Eli, eli, lama sabachthani, aurait dit Jésus en mourant sur la croix. Mon dieu, mon dieu, pourquoi m'as-tu abandonné. A ce moment d'incrédulité et de détresse, peut-être de désespoir, il comprend soudain que Dieu n'existe pas, et qu'il n'est pas le Christ. Ironiquement, il ressuscite. Mais la mauvaise plaisanterie réside essentiellement dans le fait qu'il monte au ciel presqu'immédiatement après son retour.
Lui qui était enfin déterminé à vivre.
Dans son récit intitulé La Douleur, Marguerite Duras rapporte que Robert Antelme à son retour de Buchenwald défèque un jus vert pendant des semaines. Ce jus a une odeur non humaine. Une odeur d'humus. Puis petit à petit Robert Antelme reprend des forces et revient parmi nous. On ne sait pas s'il peut revenir complètement, s'il revient complètement. Pourtant il revient, et il écrit L'espèce humaine, qui paraît en 1947. Il y décrit ce que devient l'homme réduit à son essence : le besoin de manger et la conscience de vivre.
Dans Noces, Camus écrit : « Au sortir du tombeau, le Christ ressuscitant de Pierro Della Francesca n'a pas un regard d'homme.
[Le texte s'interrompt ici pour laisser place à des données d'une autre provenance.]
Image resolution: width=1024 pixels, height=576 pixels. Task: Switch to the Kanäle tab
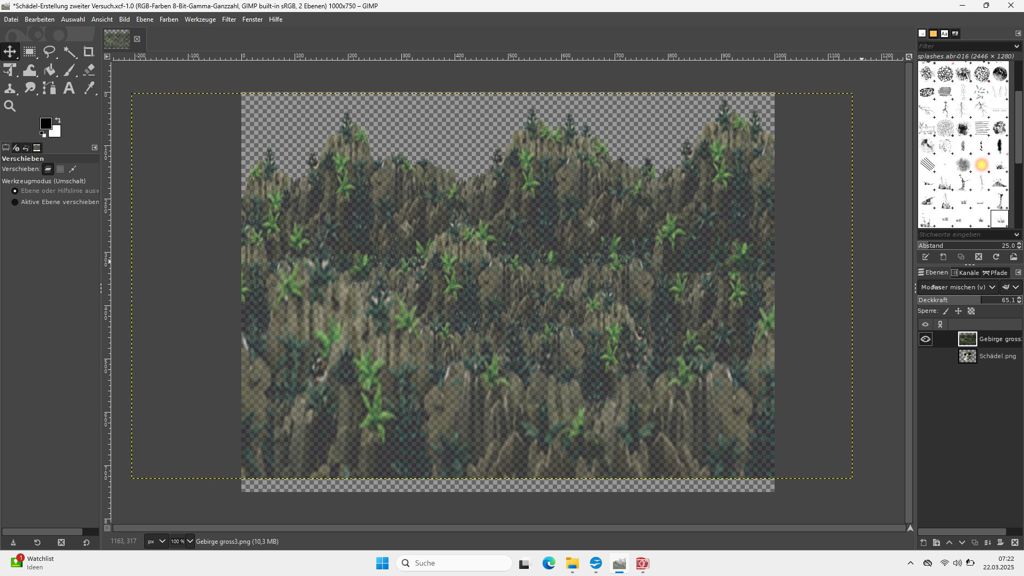point(965,272)
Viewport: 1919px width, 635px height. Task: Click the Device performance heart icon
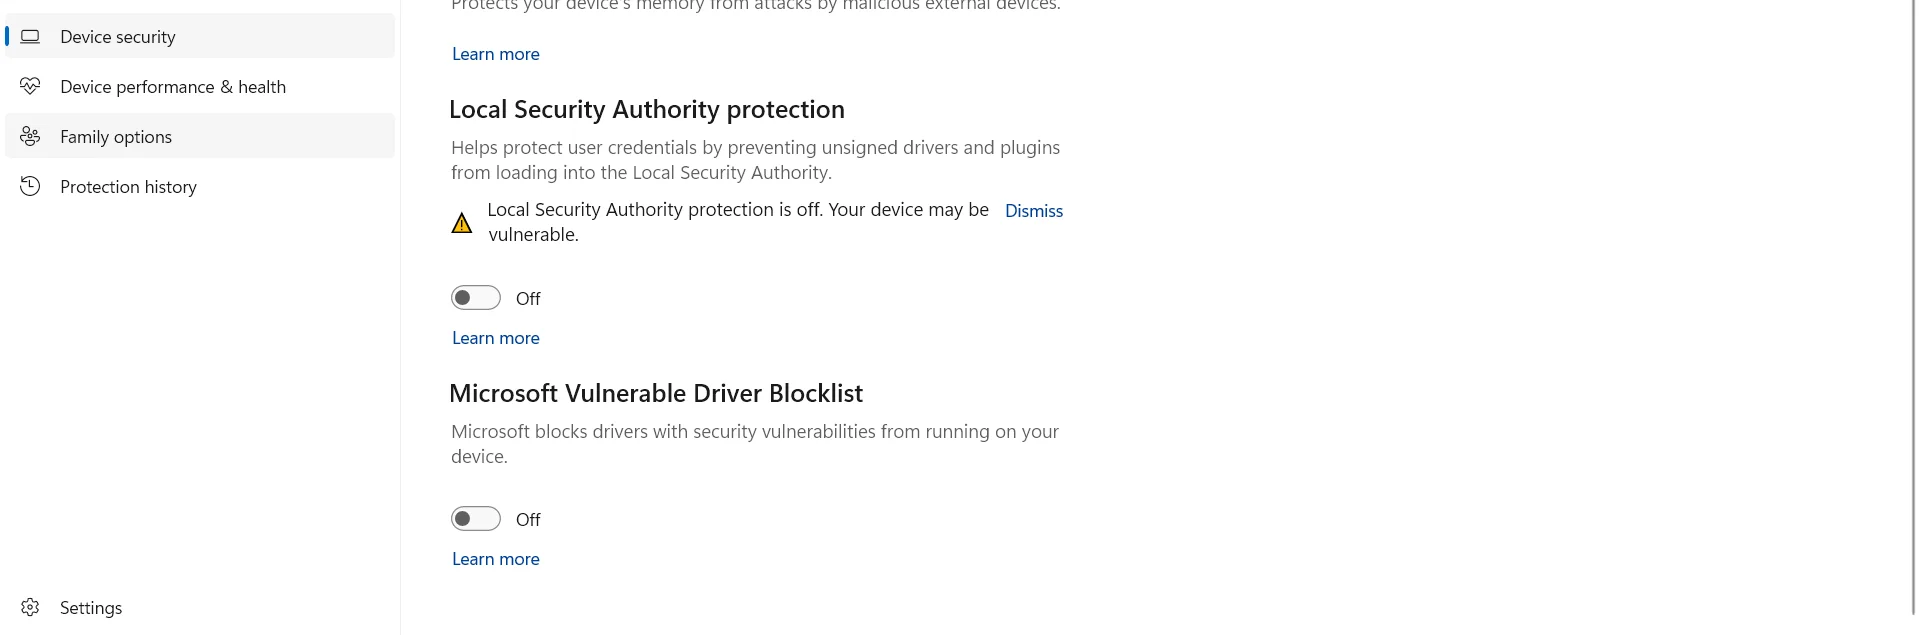point(31,87)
Nul bonheur n'est peint sur son visage - mais une sorte de grandeur farouche et sans âme, que je ne peux m'empêcher de prendre pour une résolution à vivre ».
Le Christ revenu marche nu mais il marche. Il sait ce qu'il a vu et il le porte dans son regard. Il n'a pas un regard d'homme et pourtant cette conscience de la souffrance lui donne son humanité. Son regard n'est plus tourné vers l'au-delà, ou l'en-deça, il est au rebours même de l'extase ; le regard du Christ revenu est ancré très loin en arrière, il parcourt tout le trajet depuis son sacrum jusqu'aux globes oculaires – orbe parfait. Son regard est aussi bien celui d'un animal, c'est à dire parfaitement présent, avec quelque chose en plus, qui est la conscience d'appartenir à l'espèce humaine.
Dans le monde déshumanisé d'Alphaville, le mot « conscience » n'existe plus. Qu'est-ce que la conscience ? Demande Anna Karina. Les habitant d'Alphaville regardent depuis la surface de leur globe oculaire et leur langage est stéréotypé.
Le Christ marche nu, cabossé, et son âme est ce geste qu'il propose au monde, absolument singulier et pourtant absolument commun.
Les sculptures de Sophie ressemblent à des ciboires, mais des ciboires sans Dieu, c'est-à-dire, réels. Sophie écrit que ses coupes sont « très proches de l'effondrement, et pourtant, elles se dressent » ; elles sont « cabossées mais debout et dansantes ». Comme s'il était impossible de les réduire.
Robert Antelme écrit que L'homme n'est rien d'autre qu'une résistance absolue, inentamable, à l'anéantissement.